*** Exercise data ***

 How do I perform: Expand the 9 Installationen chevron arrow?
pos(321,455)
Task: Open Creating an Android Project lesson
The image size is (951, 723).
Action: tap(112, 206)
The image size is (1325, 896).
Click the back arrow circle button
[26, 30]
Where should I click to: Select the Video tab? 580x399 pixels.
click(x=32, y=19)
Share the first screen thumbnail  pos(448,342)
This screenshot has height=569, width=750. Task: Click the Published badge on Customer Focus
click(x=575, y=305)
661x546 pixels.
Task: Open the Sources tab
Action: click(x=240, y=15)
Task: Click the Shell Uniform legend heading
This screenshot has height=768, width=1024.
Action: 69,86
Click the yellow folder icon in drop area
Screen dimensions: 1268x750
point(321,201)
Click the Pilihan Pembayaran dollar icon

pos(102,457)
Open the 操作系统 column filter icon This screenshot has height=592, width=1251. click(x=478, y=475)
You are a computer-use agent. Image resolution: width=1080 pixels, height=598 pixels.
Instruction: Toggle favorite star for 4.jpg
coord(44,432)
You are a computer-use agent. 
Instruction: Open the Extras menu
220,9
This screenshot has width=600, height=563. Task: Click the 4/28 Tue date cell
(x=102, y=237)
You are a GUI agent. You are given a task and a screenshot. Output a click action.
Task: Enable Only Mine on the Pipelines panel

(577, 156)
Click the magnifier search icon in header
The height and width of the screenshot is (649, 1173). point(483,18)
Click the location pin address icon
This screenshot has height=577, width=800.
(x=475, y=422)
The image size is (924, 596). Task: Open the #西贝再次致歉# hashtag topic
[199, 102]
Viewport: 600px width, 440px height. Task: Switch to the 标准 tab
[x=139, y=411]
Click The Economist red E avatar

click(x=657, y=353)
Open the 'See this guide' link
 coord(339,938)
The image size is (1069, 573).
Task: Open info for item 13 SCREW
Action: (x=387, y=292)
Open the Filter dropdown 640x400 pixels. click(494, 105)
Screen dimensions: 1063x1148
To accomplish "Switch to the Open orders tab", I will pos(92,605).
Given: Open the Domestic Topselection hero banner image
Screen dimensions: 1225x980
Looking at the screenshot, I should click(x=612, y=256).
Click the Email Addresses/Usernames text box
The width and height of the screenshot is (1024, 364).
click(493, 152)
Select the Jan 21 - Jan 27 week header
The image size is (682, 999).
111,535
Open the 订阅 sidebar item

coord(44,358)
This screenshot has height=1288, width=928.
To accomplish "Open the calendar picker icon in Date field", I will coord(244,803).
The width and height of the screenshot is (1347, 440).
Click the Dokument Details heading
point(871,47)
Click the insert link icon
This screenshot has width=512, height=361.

*** End of Exercise data ***

[What is required] Using the entries above, return exactly the lines from the line with "Click the yellow folder icon in drop area" to the line with "Open the 操作系统", counting both of those lines.

[Reply]
Click the yellow folder icon in drop area
Screen dimensions: 1268x750
point(321,201)
Click the Pilihan Pembayaran dollar icon

pos(102,457)
Open the 操作系统 column filter icon This screenshot has height=592, width=1251. click(x=478, y=475)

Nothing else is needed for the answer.